[Saved data entries]
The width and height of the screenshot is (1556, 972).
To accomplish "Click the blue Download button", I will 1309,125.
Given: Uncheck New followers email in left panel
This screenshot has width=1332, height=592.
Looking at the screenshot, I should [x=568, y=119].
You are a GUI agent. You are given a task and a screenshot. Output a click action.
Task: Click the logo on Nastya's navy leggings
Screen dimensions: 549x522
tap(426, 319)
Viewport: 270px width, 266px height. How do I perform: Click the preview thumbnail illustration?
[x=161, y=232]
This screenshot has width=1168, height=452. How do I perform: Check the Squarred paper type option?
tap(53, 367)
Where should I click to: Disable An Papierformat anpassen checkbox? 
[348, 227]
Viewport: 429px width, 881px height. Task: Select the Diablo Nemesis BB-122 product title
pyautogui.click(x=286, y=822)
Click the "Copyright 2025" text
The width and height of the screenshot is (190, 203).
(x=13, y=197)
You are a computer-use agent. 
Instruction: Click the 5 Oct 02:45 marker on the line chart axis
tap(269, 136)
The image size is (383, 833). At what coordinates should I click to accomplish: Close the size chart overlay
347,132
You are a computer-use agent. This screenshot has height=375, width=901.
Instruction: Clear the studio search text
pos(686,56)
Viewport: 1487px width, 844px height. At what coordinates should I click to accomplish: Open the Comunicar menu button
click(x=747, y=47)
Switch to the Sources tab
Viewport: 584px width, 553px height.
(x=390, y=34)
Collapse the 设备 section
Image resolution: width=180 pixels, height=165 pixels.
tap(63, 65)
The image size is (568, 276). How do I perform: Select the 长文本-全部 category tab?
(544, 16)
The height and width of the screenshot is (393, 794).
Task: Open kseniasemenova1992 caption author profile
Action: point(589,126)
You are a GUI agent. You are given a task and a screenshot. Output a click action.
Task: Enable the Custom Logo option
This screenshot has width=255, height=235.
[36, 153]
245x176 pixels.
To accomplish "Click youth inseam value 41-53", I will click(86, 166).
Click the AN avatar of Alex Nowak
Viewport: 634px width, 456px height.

(Task description) Without altering a single word, transcribe the entries above.

(Response)
The width and height of the screenshot is (1556, 972).
To accomplish "Click the blue Download button", I will 1309,125.
Given: Uncheck New followers email in left panel
This screenshot has width=1332, height=592.
Looking at the screenshot, I should [x=568, y=119].
You are a GUI agent. You are given a task and a screenshot. Output a click action.
Task: Click the logo on Nastya's navy leggings
Screen dimensions: 549x522
tap(426, 319)
Viewport: 270px width, 266px height. How do I perform: Click the preview thumbnail illustration?
[x=161, y=232]
This screenshot has width=1168, height=452. How do I perform: Check the Squarred paper type option?
tap(53, 367)
Where should I click to: Disable An Papierformat anpassen checkbox? 
[348, 227]
Viewport: 429px width, 881px height. Task: Select the Diablo Nemesis BB-122 product title
pyautogui.click(x=286, y=822)
Click the "Copyright 2025" text
The width and height of the screenshot is (190, 203).
(x=13, y=197)
You are a computer-use agent. 
Instruction: Click the 5 Oct 02:45 marker on the line chart axis
tap(269, 136)
The image size is (383, 833). At what coordinates should I click to accomplish: Close the size chart overlay
347,132
You are a computer-use agent. This screenshot has height=375, width=901.
Instruction: Clear the studio search text
pos(686,56)
Viewport: 1487px width, 844px height. At what coordinates should I click to accomplish: Open the Comunicar menu button
click(x=747, y=47)
Switch to the Sources tab
Viewport: 584px width, 553px height.
(x=390, y=34)
Collapse the 设备 section
Image resolution: width=180 pixels, height=165 pixels.
tap(63, 65)
The image size is (568, 276). How do I perform: Select the 长文本-全部 category tab?
(544, 16)
The height and width of the screenshot is (393, 794).
Task: Open kseniasemenova1992 caption author profile
Action: point(589,126)
You are a GUI agent. You are given a task and a screenshot. Output a click action.
Task: Enable the Custom Logo option
This screenshot has width=255, height=235.
[36, 153]
245x176 pixels.
To accomplish "Click youth inseam value 41-53", I will click(86, 166).
Click the AN avatar of Alex Nowak
Viewport: 634px width, 456px height.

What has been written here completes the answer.